In a third approach, the potential of the right arm left arm and left leg directly measured using the right leg as a reference point (Fig. 2, panel b) [28]. We recently developed a new Electrocardiography device that can measure nine unipolar leads including three limbs’ potential and six true unipolar limb leads, in addition to 12 lead ECG [2832, 33, 28]. Our results confirm the previous findings that the WCT is not steady and null, and we found out the WCT amplitude could exceed the amplitude of lead II (up to 247% of lead II).
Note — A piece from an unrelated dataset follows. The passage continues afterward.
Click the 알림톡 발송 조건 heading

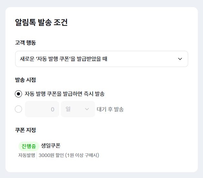41,23
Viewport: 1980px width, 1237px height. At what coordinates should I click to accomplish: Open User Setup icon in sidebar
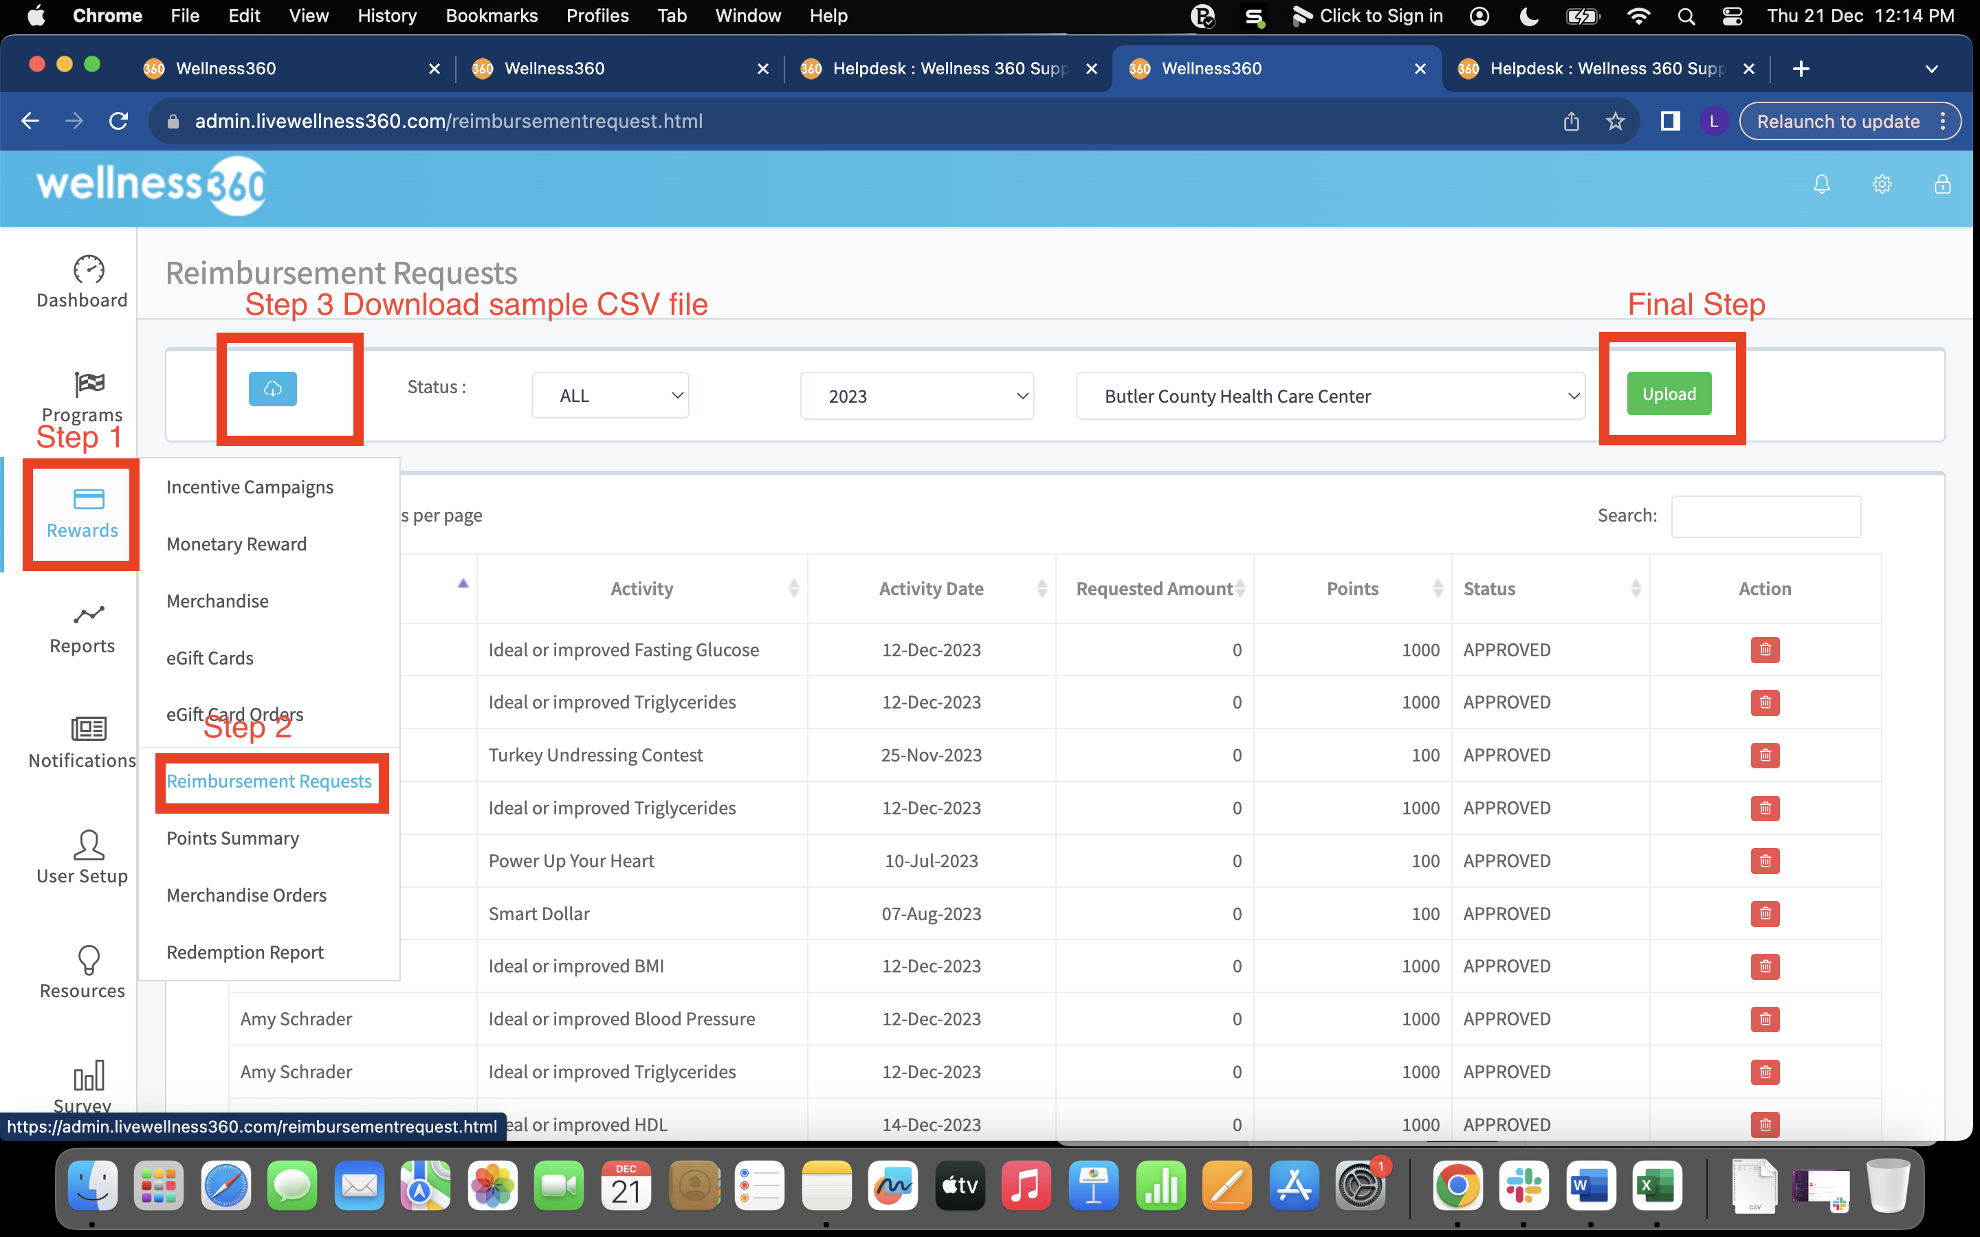[x=88, y=844]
2 True Unipolar ECG Recording Device

Our ECG device is designed to record traditional ECG signals in addition to the nine true unipolar leads including three limb potentials and six unipolar chest leads. The true unipolar leads are the raw biopotential measured from the exploring electrodes directly referred to the right leg (RL). Although the right leg was not included in the original ECG montage, it was added as necessary return grounding for voltage amplifier as well as a way to reduce the interference from external electric fields [33]. Reduction of interference from external electrical fields is usually achieved with a technique known as a driven right leg or right leg driver, which usually implies an injection of a small current into the body (via the right leg electrode) and measuring amplifier circuits (via their reference terminal). In some specific biopotentials applications, the right leg driver is avoided using a technique known as voltage reference bootstrap that might result in an advantage to reduce common noise capture [2, 4, 33].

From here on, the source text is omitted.